Exercise inputs:
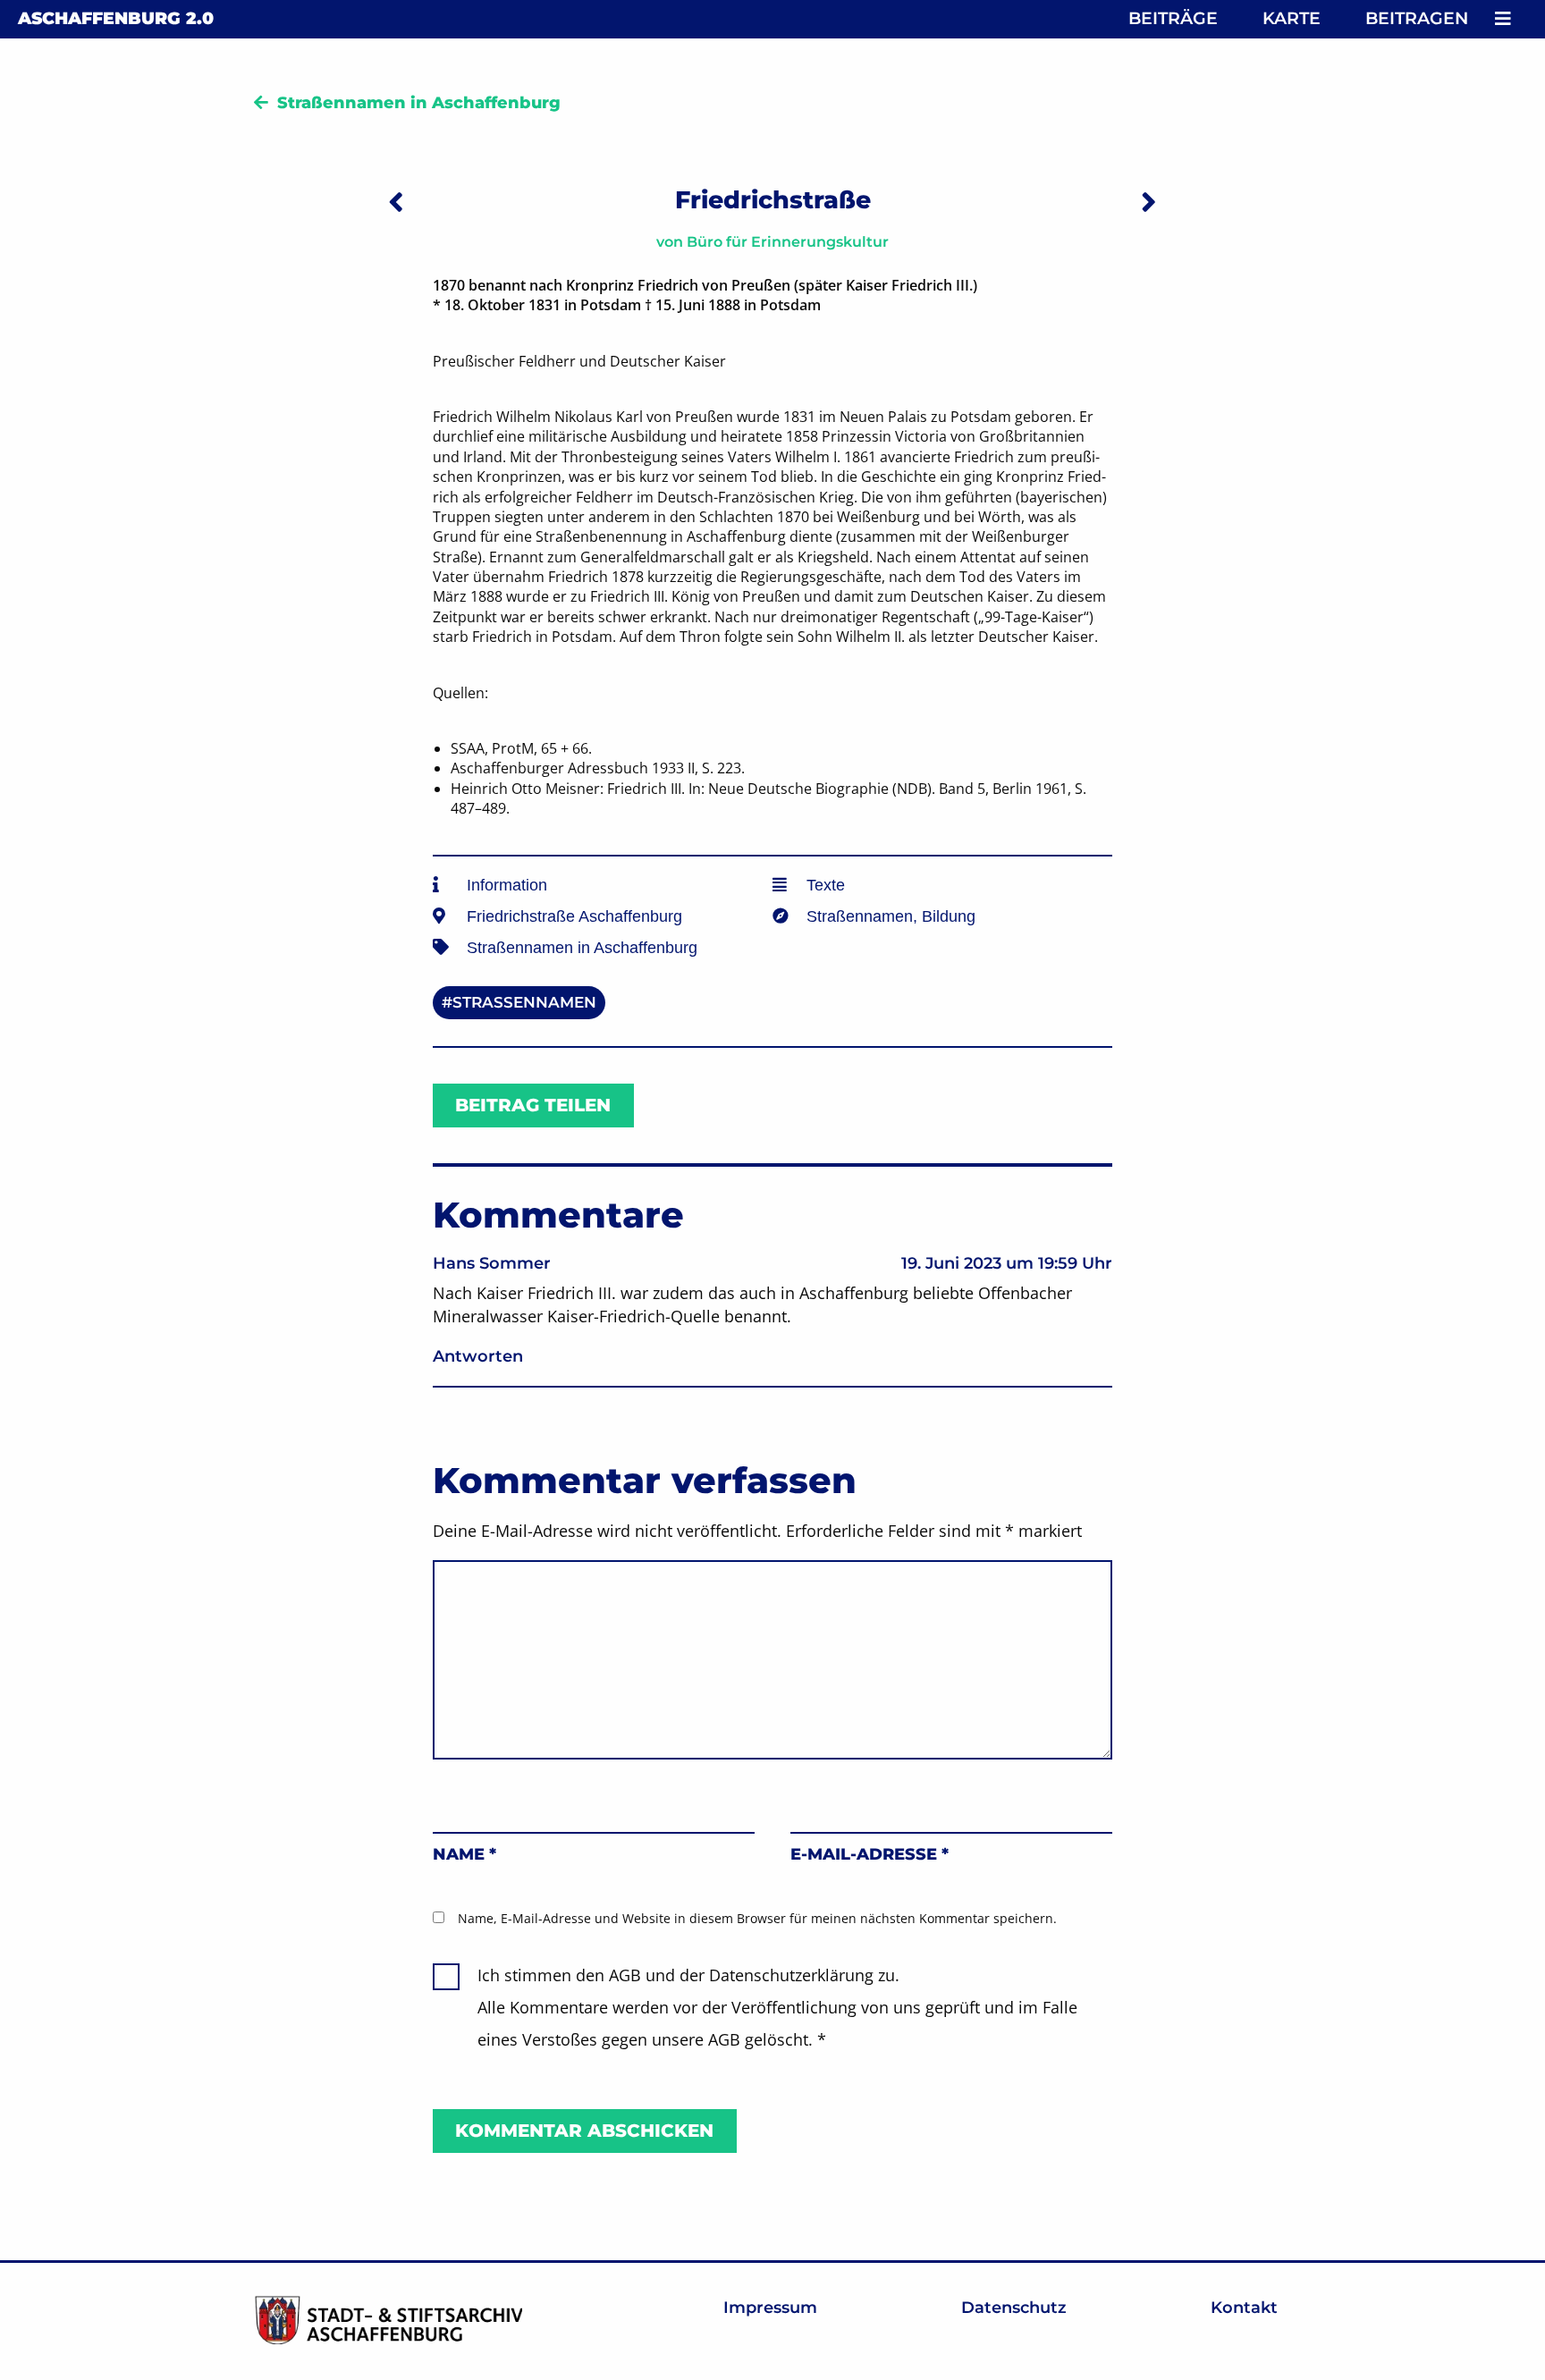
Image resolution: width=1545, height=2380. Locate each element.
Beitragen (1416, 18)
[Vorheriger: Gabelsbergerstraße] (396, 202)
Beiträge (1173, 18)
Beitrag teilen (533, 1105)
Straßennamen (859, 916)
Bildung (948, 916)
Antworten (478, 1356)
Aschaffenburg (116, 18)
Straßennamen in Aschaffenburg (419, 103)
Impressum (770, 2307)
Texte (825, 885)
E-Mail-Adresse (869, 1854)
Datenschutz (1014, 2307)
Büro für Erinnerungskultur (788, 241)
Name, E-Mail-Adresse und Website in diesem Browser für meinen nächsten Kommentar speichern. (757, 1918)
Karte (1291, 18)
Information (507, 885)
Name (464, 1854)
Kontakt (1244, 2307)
==
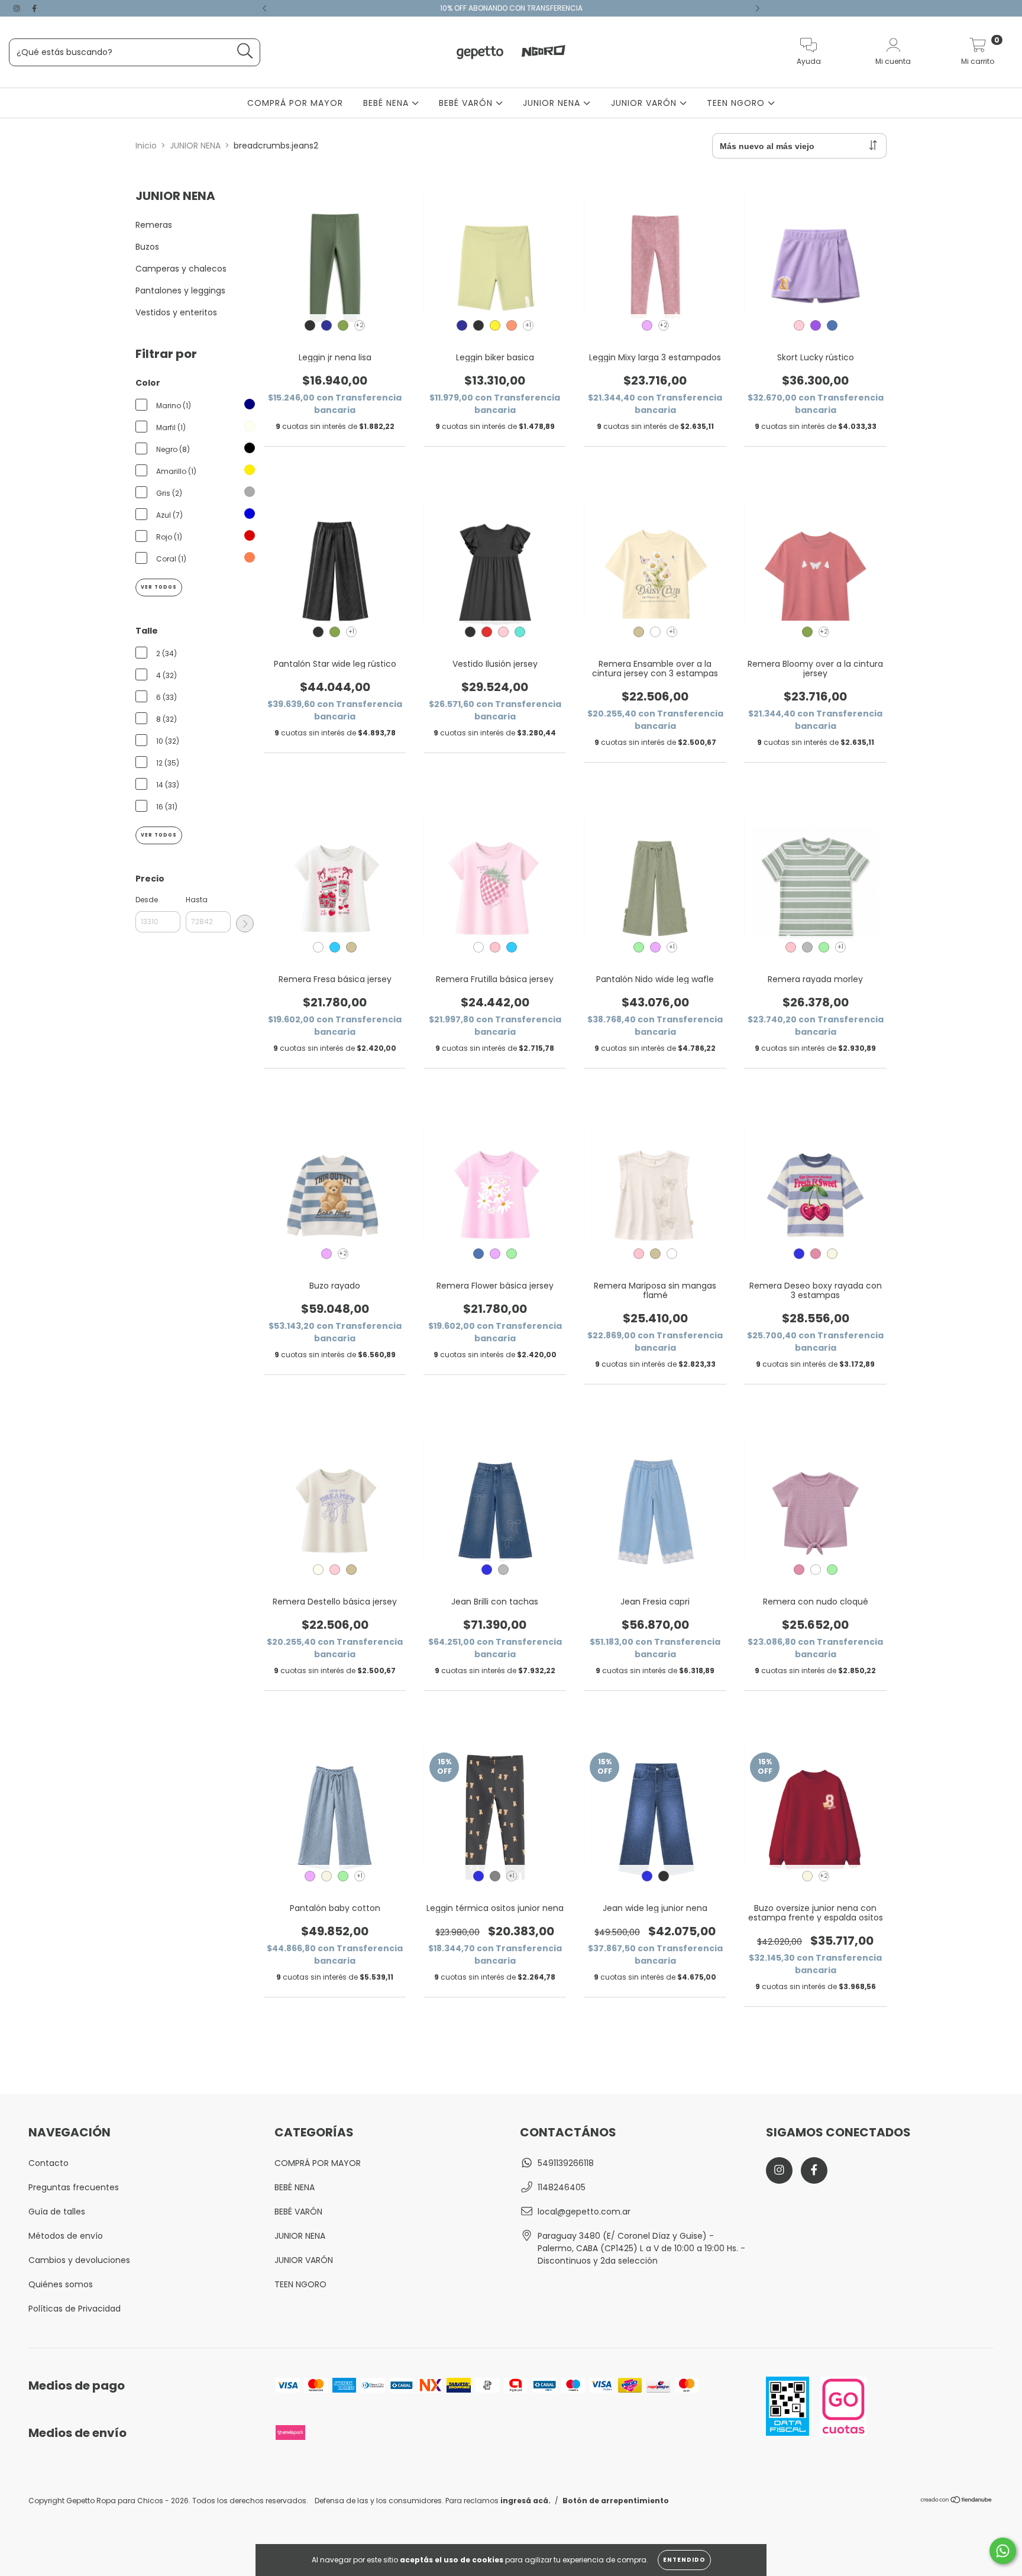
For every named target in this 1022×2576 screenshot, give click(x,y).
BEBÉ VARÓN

Task to carry out: Everything from the line containing "Bildung (948, 916)" through the line containing "Kontakt (1244, 2307)" in the material above should be retyped exactly, both ends included, and nothing more.

Output of the task:
Bildung (948, 916)
Antworten (478, 1356)
Aschaffenburg (116, 18)
Straßennamen in Aschaffenburg (419, 103)
Impressum (770, 2307)
Texte (825, 885)
E-Mail-Adresse (869, 1854)
Datenschutz (1014, 2307)
Büro für Erinnerungskultur (788, 241)
Name, E-Mail-Adresse und Website in diesem Browser für meinen nächsten Kommentar speichern. (757, 1918)
Karte (1291, 18)
Information (507, 885)
Name (464, 1854)
Kontakt (1244, 2307)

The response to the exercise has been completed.